**** Data excerpts

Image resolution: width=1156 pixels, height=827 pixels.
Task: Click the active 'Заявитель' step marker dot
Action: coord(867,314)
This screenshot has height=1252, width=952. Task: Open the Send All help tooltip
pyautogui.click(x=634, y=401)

********
**** Data excerpts

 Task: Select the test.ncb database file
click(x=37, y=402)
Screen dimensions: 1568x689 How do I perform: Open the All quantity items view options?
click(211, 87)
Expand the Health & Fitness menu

********
**** Data excerpts

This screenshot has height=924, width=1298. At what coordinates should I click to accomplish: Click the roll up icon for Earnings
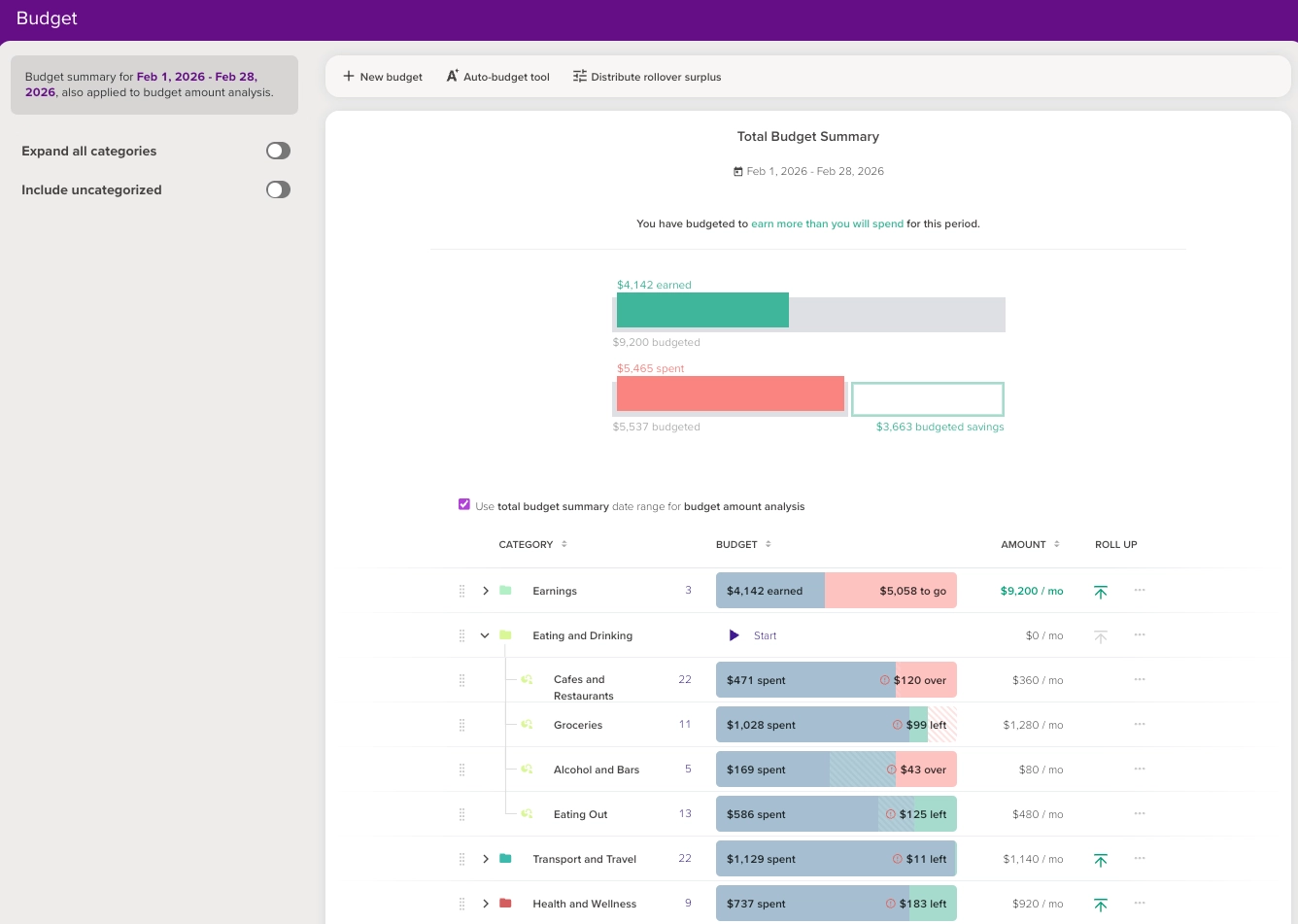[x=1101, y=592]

********

Exercise details: Restate word for word the records in the stretch from the line containing "Image resolution: width=1156" through the line containing "pyautogui.click(x=634, y=401)", both of those lines included.

Result:
Image resolution: width=1156 pixels, height=827 pixels.
Task: Click the active 'Заявитель' step marker dot
Action: coord(867,314)
This screenshot has height=1252, width=952. Task: Open the Send All help tooltip
pyautogui.click(x=634, y=401)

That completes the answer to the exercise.